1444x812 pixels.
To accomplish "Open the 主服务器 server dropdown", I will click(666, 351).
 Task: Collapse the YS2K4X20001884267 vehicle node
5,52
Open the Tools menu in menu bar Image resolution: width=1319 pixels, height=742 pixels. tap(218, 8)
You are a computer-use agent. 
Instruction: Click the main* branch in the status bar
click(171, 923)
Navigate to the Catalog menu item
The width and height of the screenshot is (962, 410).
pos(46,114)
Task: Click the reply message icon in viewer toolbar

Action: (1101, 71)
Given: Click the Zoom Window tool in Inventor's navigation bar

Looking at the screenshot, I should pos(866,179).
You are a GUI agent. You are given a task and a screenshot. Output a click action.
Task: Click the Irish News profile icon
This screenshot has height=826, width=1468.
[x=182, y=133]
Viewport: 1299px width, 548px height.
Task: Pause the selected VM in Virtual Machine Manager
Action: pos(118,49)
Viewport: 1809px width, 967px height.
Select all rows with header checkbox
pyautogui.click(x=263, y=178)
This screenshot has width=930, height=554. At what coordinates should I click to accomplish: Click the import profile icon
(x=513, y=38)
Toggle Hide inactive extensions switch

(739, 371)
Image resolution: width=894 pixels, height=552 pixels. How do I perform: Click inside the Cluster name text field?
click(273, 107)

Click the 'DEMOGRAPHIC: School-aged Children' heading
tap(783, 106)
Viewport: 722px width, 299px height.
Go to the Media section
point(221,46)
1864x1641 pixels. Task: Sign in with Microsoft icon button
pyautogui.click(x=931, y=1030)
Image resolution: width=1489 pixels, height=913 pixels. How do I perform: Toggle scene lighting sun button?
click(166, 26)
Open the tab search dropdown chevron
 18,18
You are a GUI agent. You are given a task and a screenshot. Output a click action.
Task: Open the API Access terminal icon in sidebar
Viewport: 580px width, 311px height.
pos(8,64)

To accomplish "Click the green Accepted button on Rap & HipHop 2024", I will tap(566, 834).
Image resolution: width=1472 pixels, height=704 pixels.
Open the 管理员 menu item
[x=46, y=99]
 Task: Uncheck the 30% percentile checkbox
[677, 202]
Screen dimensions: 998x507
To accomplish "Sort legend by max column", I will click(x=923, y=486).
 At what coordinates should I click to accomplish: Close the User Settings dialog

# # # #

### Your assignment
Find the word "will" in the material, then list each line that holds it.

### Solution
To accomplish "Open the 主服务器 server dropdown", I will click(666, 351).
To accomplish "Click the green Accepted button on Rap & HipHop 2024", I will tap(566, 834).
To accomplish "Sort legend by max column", I will click(x=923, y=486).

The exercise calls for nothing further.